## Selected text
※
The sounds were horrible around them as the roof peeled away and trees fell.

(TNS) - On the morning of Jan. 22, Moosie, the dog, seemed out of sorts. She would go to the door and look out, to the left then the right and up toward the sky. Moosie, a pit bull bull-mastiff mix, simply was not her usual 9-month-old playful self as she kept returning to her crate.

Renee Jackson and her children, Dontavious and Shandreal Troutman, ages 20 and 23, respectively, got a call from family members in Camilla warning them of an approaching tornado. Cars began to line up at Paradise Village Mobile Home Park as residents tried to get away from the coming bad weather.

But Jackson and her children were too late. The family saw from their front door the tornado approaching. Jackson and her children went into a closet and held on to one another.

“I told the kids to not let go, no matter what,” Jackson said. The three stayed in a bundle of arms and legs as Jackson began to repeat, “The Lord is my shepherd …” over and over.

Shandreal Troutman said the sounds were horrible around them as the roof peeled away and trees fell.

“I was so scared, but I held on to my mama and brother,” she said last week.

As the air pressure around the tornado began to build, the threesome was thrown from their mobile home, still holding on to one another.

Jackson had a few scratches and bruises. Dontavious Troutman was physically fine, but he could not find Moosie. The family couldn’t go safely into the rubble to look for her, so they began helping their neighbors as best they could.
※
## Given entries

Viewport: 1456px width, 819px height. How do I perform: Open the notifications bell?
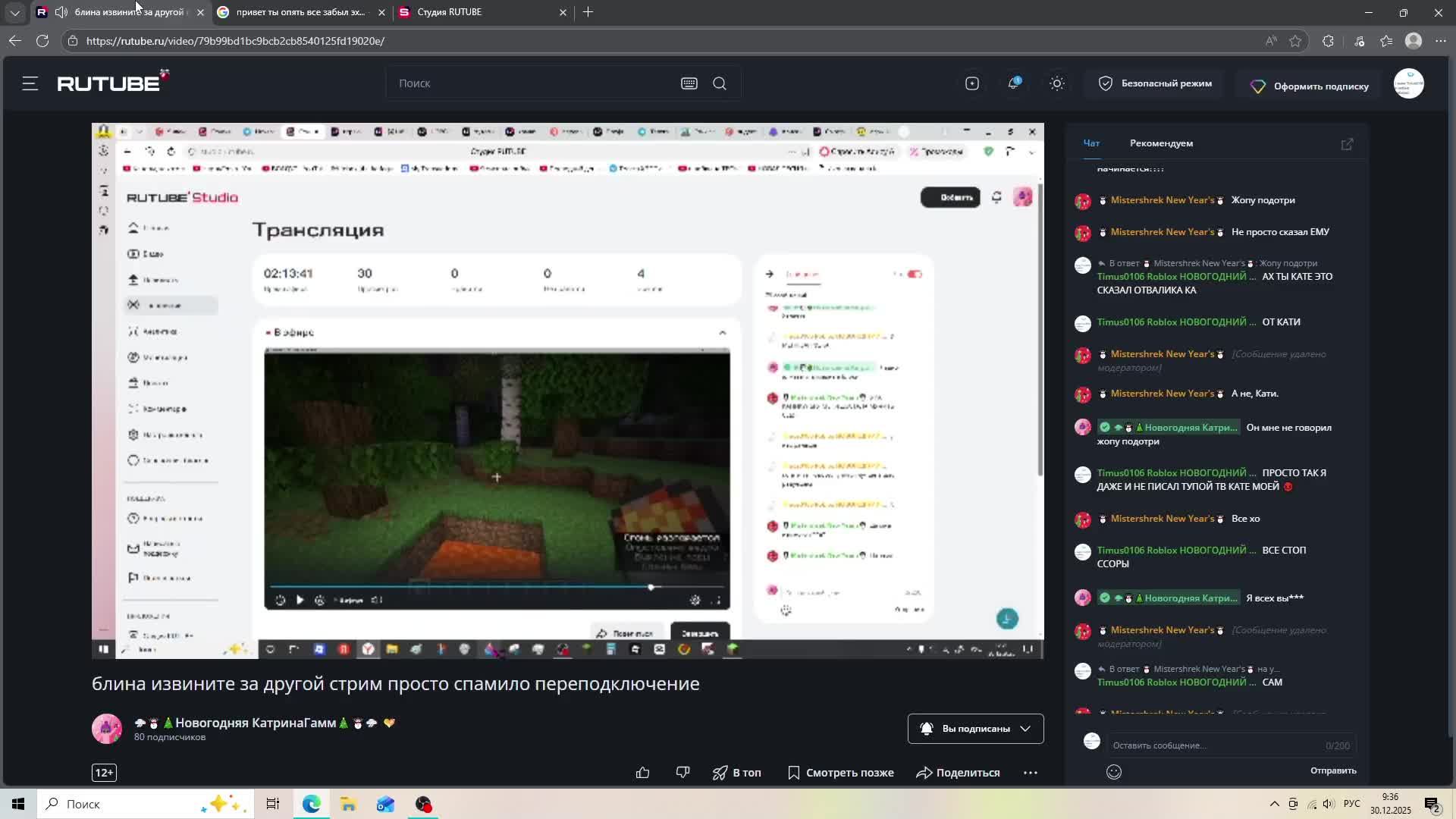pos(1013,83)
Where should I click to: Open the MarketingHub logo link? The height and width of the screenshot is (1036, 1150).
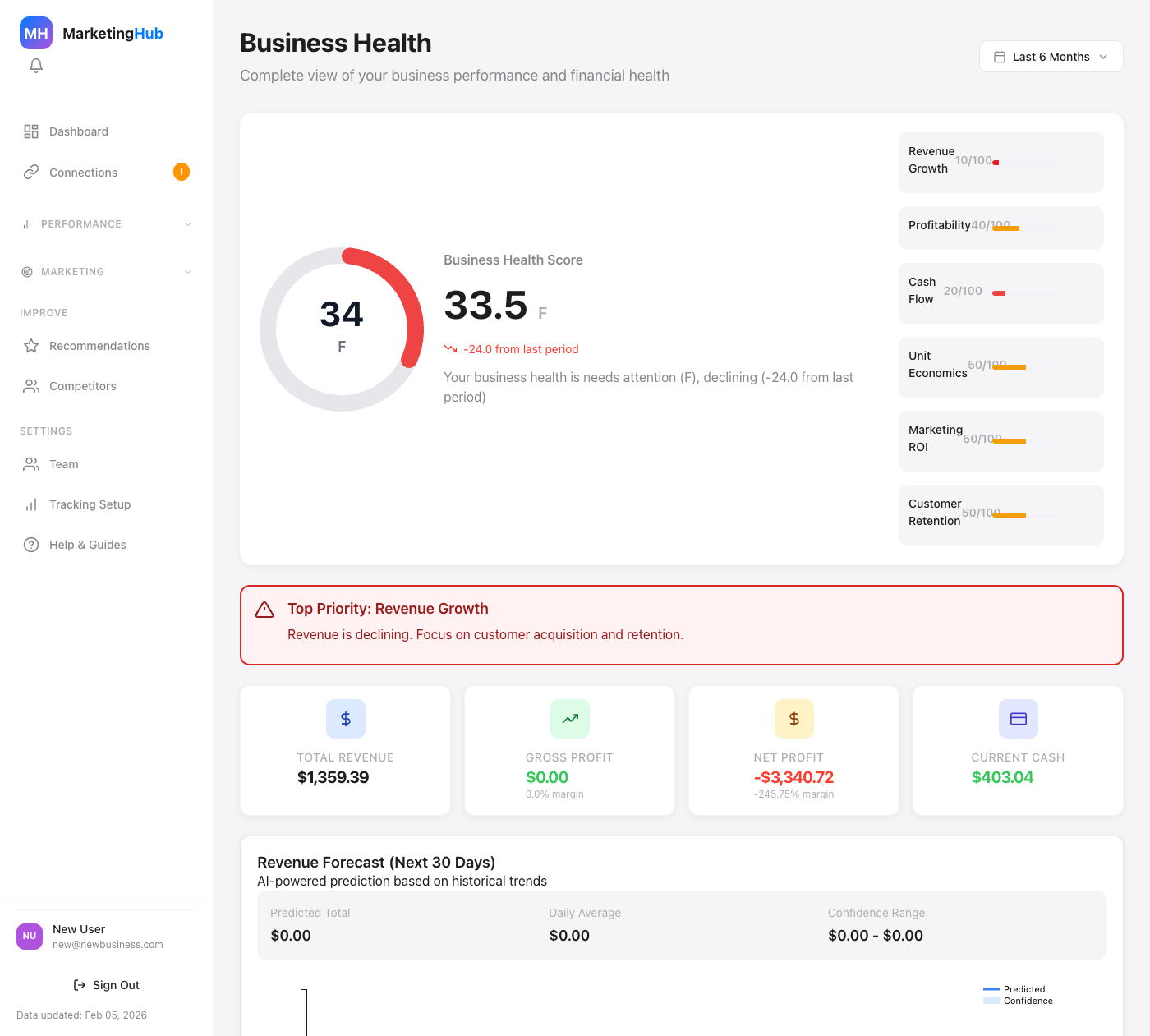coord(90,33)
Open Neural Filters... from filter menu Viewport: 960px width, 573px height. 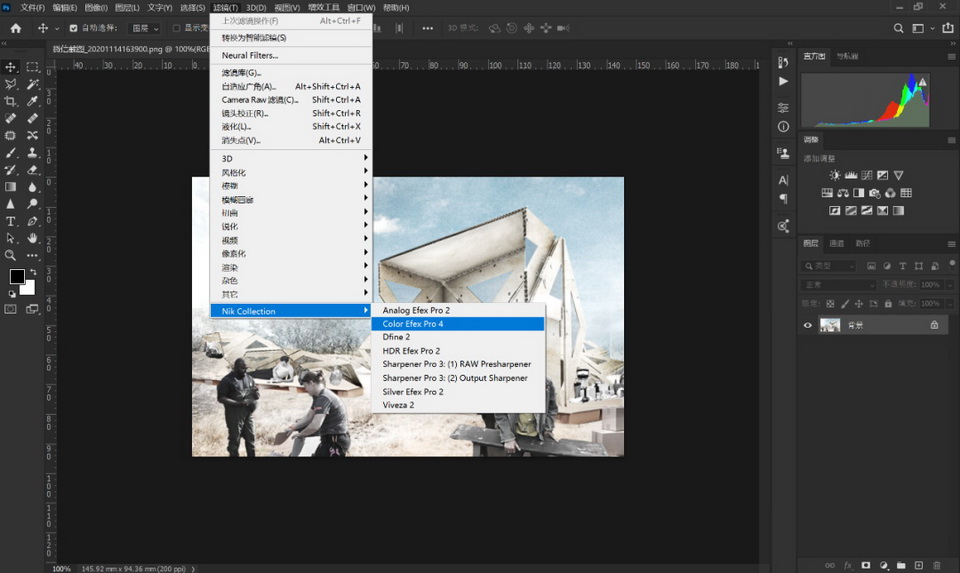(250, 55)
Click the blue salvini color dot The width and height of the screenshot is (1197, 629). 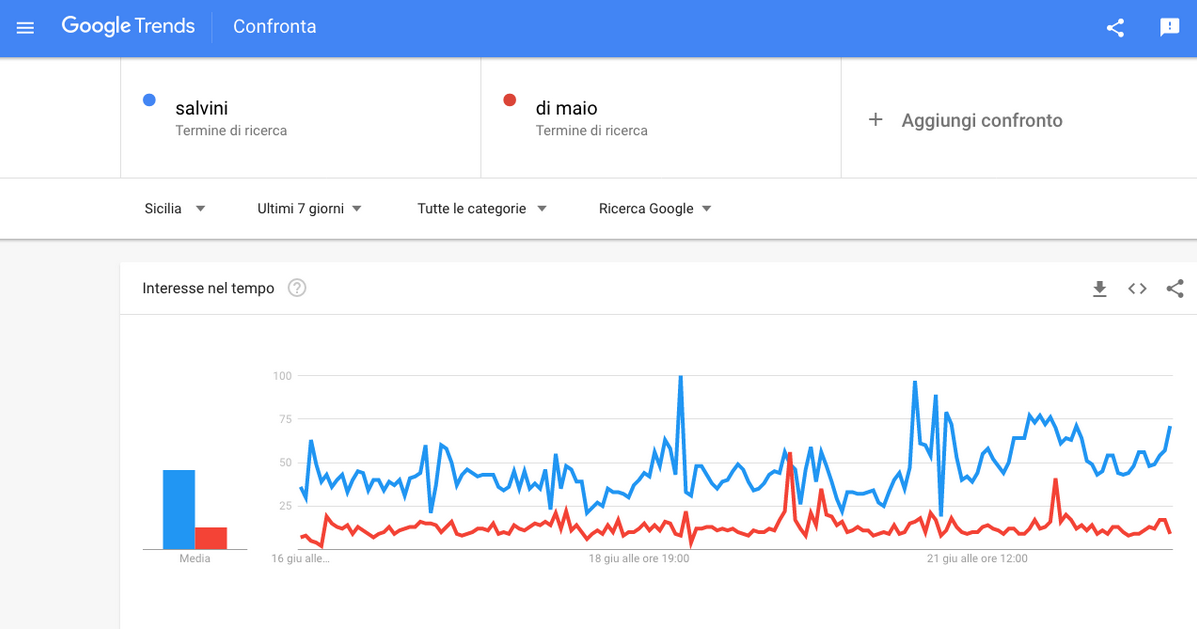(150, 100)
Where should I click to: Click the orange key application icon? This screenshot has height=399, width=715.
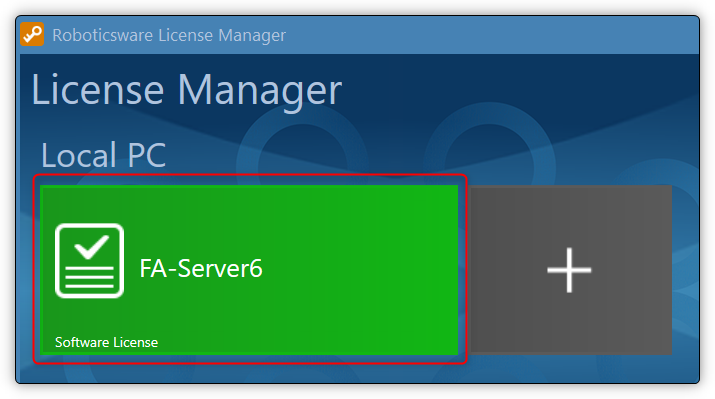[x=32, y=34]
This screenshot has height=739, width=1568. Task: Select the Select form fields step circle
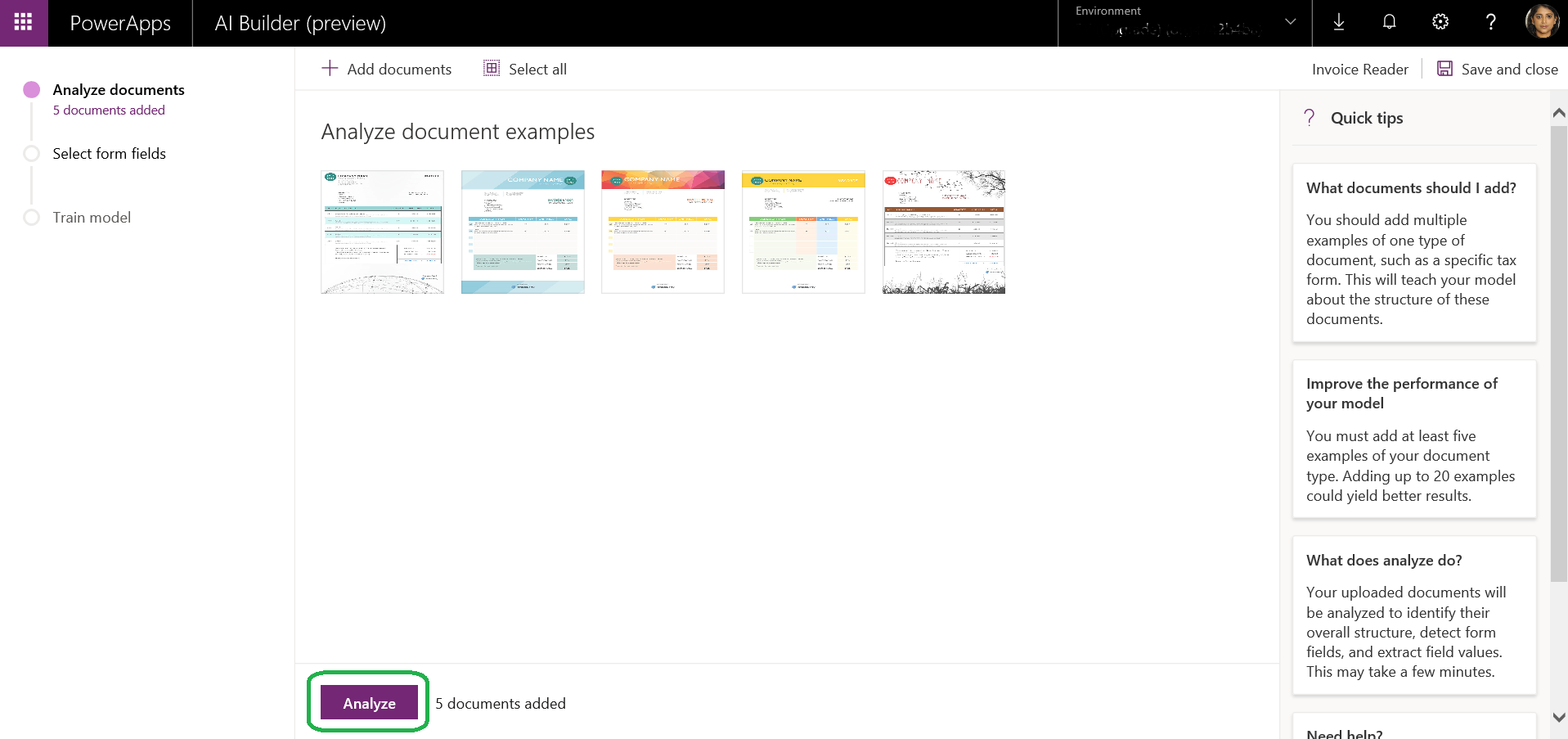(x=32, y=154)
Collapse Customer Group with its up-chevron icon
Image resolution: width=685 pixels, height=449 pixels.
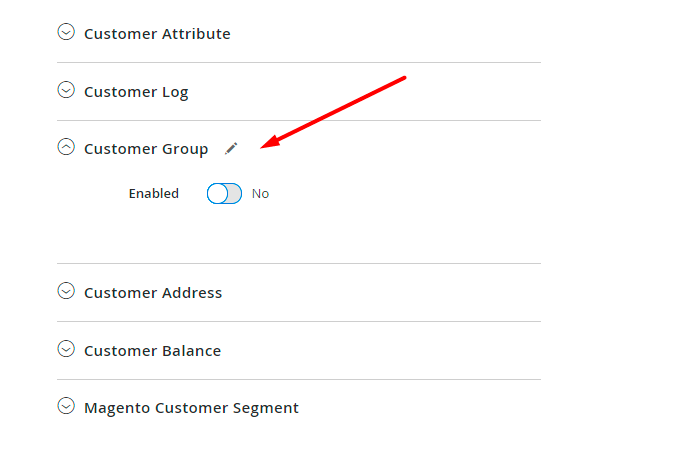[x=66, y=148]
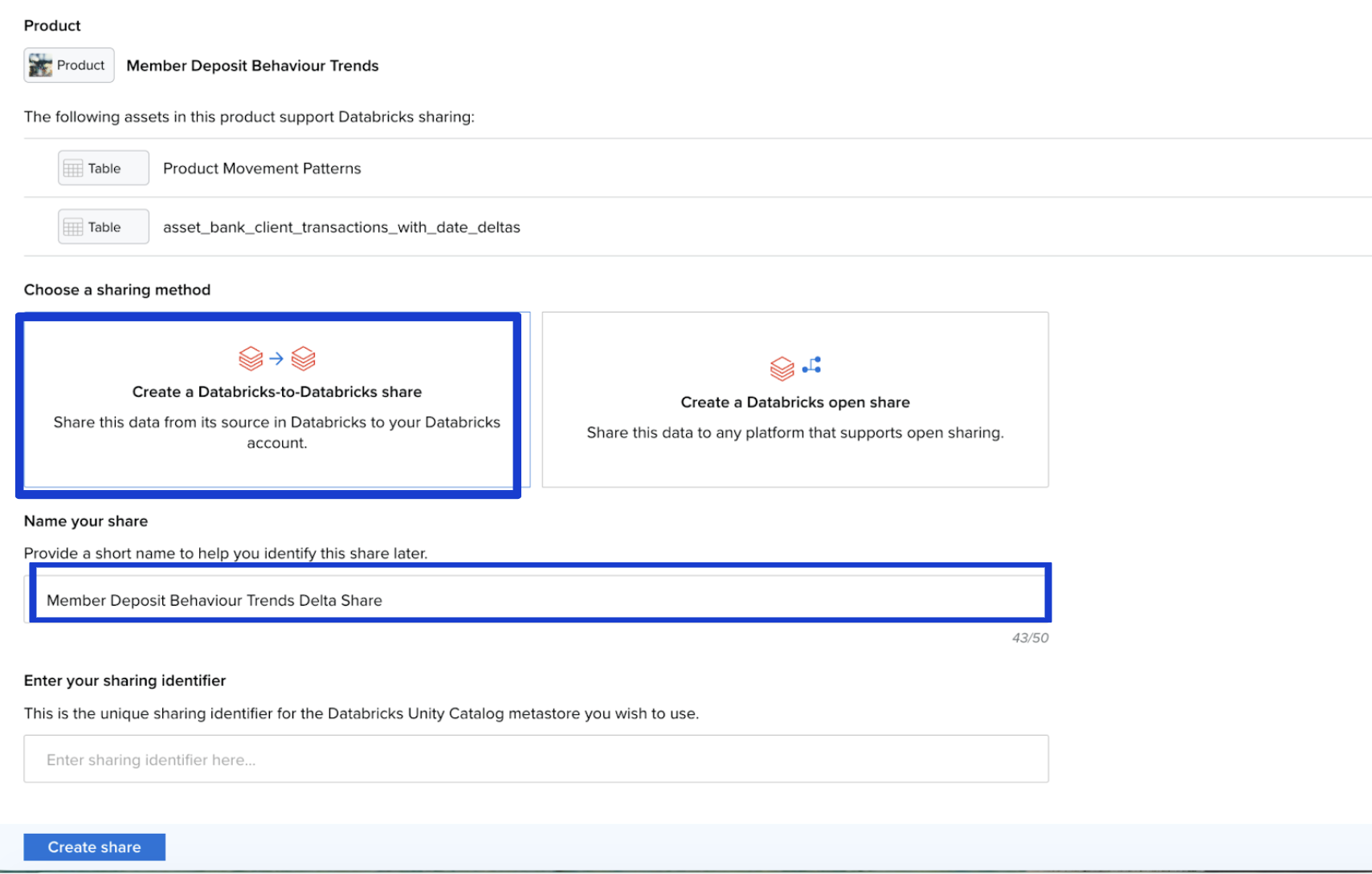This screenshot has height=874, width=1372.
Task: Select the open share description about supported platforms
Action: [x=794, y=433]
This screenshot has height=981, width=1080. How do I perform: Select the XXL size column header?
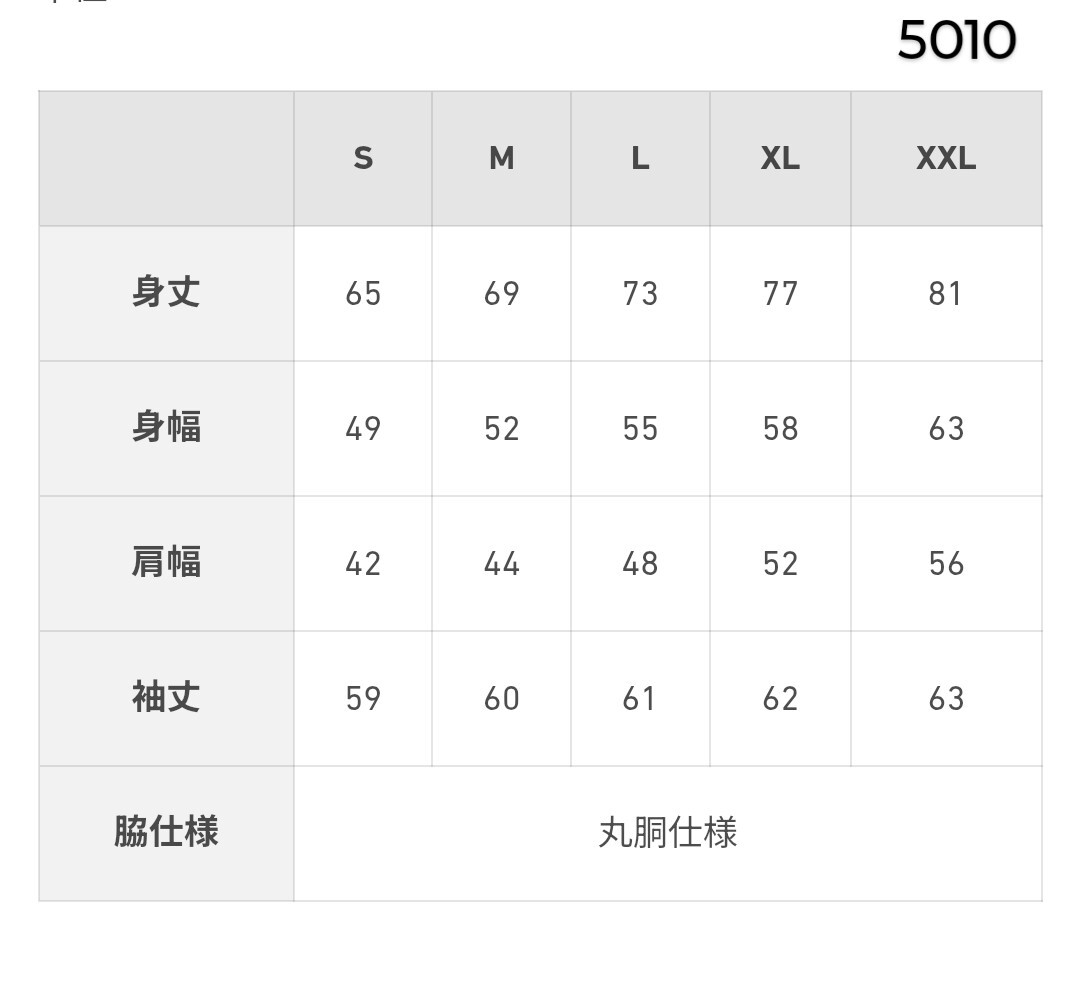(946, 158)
※
## Directives
1. In the tornado article, who warned Jackson and her children that a tornado was approaching?
2. Repeat the stretch of the tornado article from "Renee Jackson and" through "said last week." word for word.
You can set the records aside; nothing here depends on them.

## Answers in order
1. Family members in Camilla called to warn them.

2.
Renee Jackson and her children, Dontavious and Shandreal Troutman, ages 20 and 23, respectively, got a call from family members in Camilla warning them of an approaching tornado. Cars began to line up at Paradise Village Mobile Home Park as residents tried to get away from the coming bad weather.

But Jackson and her children were too late. The family saw from their front door the tornado approaching. Jackson and her children went into a closet and held on to one another.

“I told the kids to not let go, no matter what,” Jackson said. The three stayed in a bundle of arms and legs as Jackson began to repeat, “The Lord is my shepherd …” over and over.

Shandreal Troutman said the sounds were horrible around them as the roof peeled away and trees fell.

“I was so scared, but I held on to my mama and brother,” she said last week.